Angezeigter Text |
•••
Während in der Schweiz das Bewegungs- und Sportverhalten von Kindern und Jugendlichen im Schulalter aufgrund nationaler Erhebungen [14,20] gut dokumentiert ist, liegen zum Aktivitätsverhalten im Kindergartenalter und möglichen Einflussfaktoren nur wenige Studien vor [23,24]. Auch im Mikrozensus «Mobilität und Verkehr» [15] wurden bislang keine Daten zur Schulwegmobilität von Kindergartenkindern erfasst. Weiterführende Erkenntnisse zur Bewegungsaktivität von jüngeren Kindern in Abhängigkeit von soziodemographischen und regionalen Aspekten sind deshalb von wissenschaftlichem Interesse. Der vorliegende Beitrag setzt an diesem Forschungsdefizit an und untersucht, wie häufig Kindergartenkinder beim draussen Spielen und auf ihrem Schulweg körperlich aktiv sind und ob sich diese Bewegungsaktivitäten in Abhängigkeit ihres Geschlechts, Alters, der Anzahl Geschwister, der Wohn- und Sprachregion sowie der Sportlichkeit ihrer Eltern unterscheiden.

Methode

Stichprobe

Die Daten der vorliegenden Analyse stammen aus dem Forschungsprojekt «Monitoring motorischer Basiskompetenzen von 4- bis 8-jährigen Kindern in der Schweiz (MOBAK)» [25], welches in den Jahren 2020 und 2021 durchgeführt und von Gesundheitsförderung Schweiz und der Pädagogischen Hochschule Zürich finanziell unterstützt wurde. Obwohl es sich bei der MOBAK-Studie nicht um eine für die Schweiz repräsentative Stichprobe handelte, wurde in den Querschnittserhebungen sichergestellt, dass die drei Sprachregionen sowie städtische und ländliche Gebiete in der Stichprobe vertreten waren.
•••
Datenabschnitt |
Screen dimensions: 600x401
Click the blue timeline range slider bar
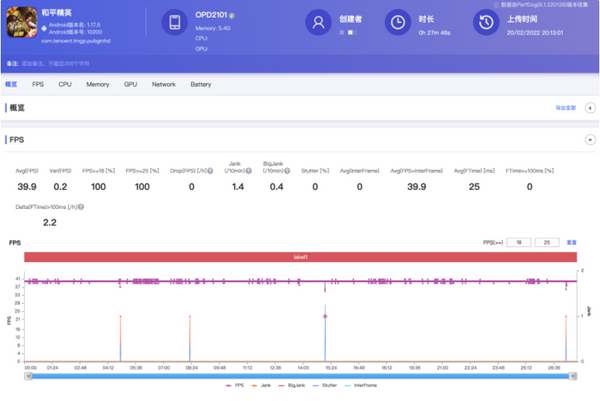tap(300, 375)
•••
Aufgabe | Gib aus dem Text zur Bewegungsaktivität von Kindergartenkindern die Passage von „Die Daten der“ bis „Stichprobe vertreten waren.“ wortgetreu aus.

Lösung |
Die Daten der vorliegenden Analyse stammen aus dem Forschungsprojekt «Monitoring motorischer Basiskompetenzen von 4- bis 8-jährigen Kindern in der Schweiz (MOBAK)» [25], welches in den Jahren 2020 und 2021 durchgeführt und von Gesundheitsförderung Schweiz und der Pädagogischen Hochschule Zürich finanziell unterstützt wurde. Obwohl es sich bei der MOBAK-Studie nicht um eine für die Schweiz repräsentative Stichprobe handelte, wurde in den Querschnittserhebungen sichergestellt, dass die drei Sprachregionen sowie städtische und ländliche Gebiete in der Stichprobe vertreten waren.